Personal information
- Full name: Erone Fitzpatrick
- Born: 17 August 2000 (age 26)
- Height: 165 cm (5 ft 5 in)
- Position: Midfielder

Playing career^{1}
- Years: Club / Games (Goals)
- 2023–: Carlton / 25 (19)

International team honours
- Years: Team / Games (Goals)
- 2026: Ireland / 1 (0)
- ^{1} Playing statistics correct to the end of the 2025 season.^{2} Representative statistics correct as of 2026.

Career highlights
- Ireland AFLW team: 2026; Carlton rookie of the year: 2023;

= Erone Fitzpatrick =

Erone Fitzpatrick (born 17 August 2000) is an Irish Australian rules footballer playing for the Carlton Football Club in the AFL Women's (AFLW). She is a dual-code sportsperson, having played Gaelic football at senior level for her home county team Laois.

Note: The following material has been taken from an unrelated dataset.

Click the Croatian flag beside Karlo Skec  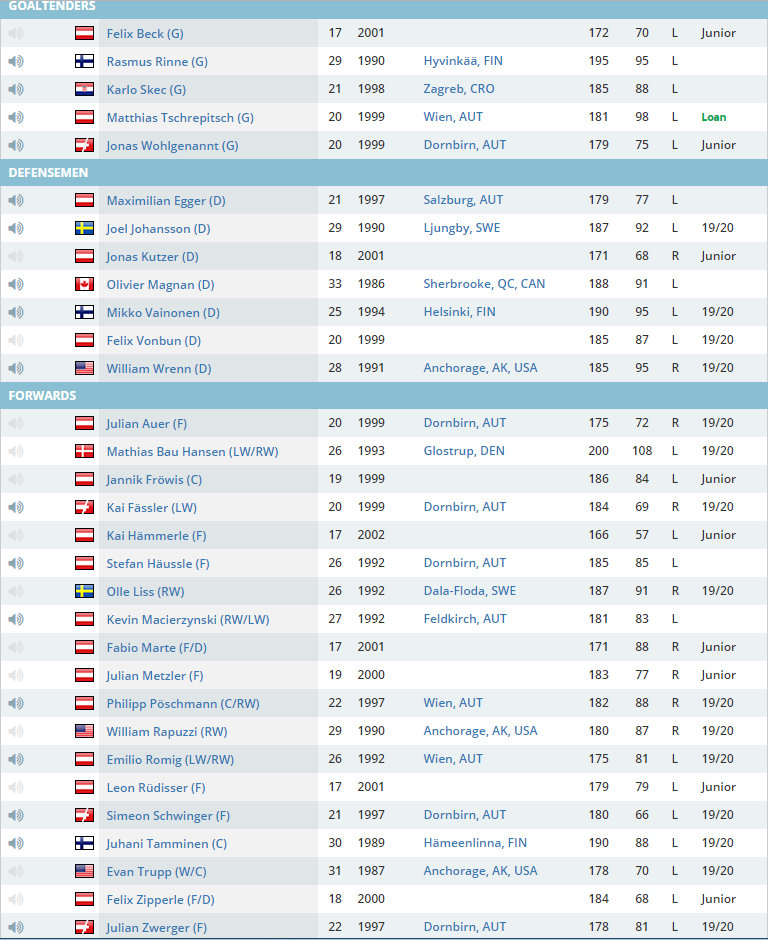pos(85,89)
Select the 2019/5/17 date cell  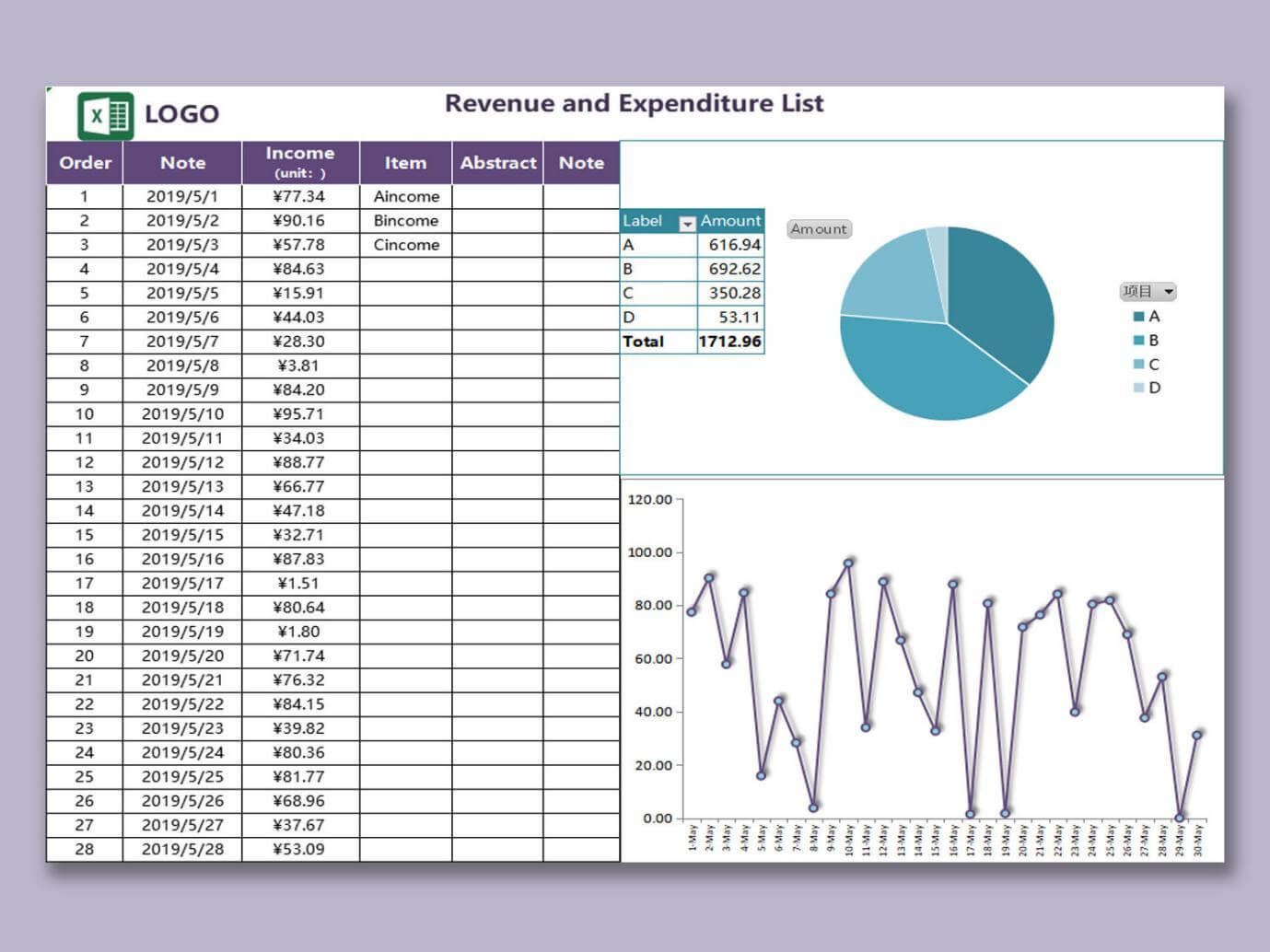pyautogui.click(x=182, y=584)
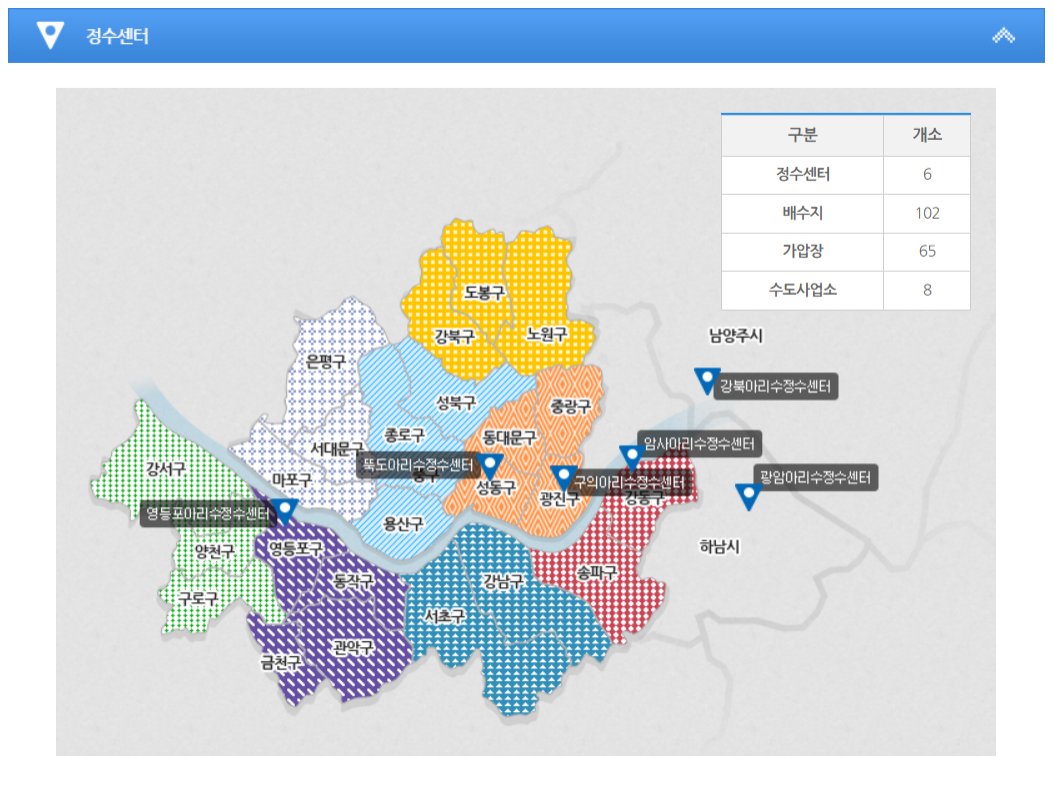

==Gaelic football career==
Before joining the AFLW, Fitzpatrick was a Gaelic footballer in Ireland. She played her club-level football for Park–Ratheniska GAA and was named Intermediate player of the year in Laois after being part of the team that promoted the club to the senior grade of Laois football. She played for the Laois county team and was regarded as one of the county's leading players, earning selection in the Ladies Football Team of the League in 2017 and 2021 and being named Leinster Player of the Year in 2018.

Fitzpatrick was a member of the Laois team that won the 2022 All-Ireland Intermediate Ladies' Football Championship, scoring three points in the final against Wexford. In addition to Gaelic football, she also played basketball, soccer and camogie before being recruited by Carlton ahead of the 2023 AFLW season.

==Australian rules football career==
Fitzpatrick was recruited by Carlton as an Irish rookie ahead of the 2023 AFLW season. She made her AFLW debut in the opening round of the season and went on to play all 10 matches for Carlton, averaging 12.1 disposals and 4.2 tackles per game. Her debut season ended prematurely when she ruptured her anterior cruciate ligament in Carlton's final-round match against .

As a result of the injury, Fitzpatrick was placed on Carlton's inactive list for the 2024 AFLW season while she completed her rehabilitation. She returned to football in 2025, earning selection in the preliminary squad for the All-Australian team and establishing herself as one of Carlton's leading midfielders. She was named in the club's leadership group ahead of the 2026 season and was also named in the Ireland representative team that competed in the 2026 Australia v Ireland match.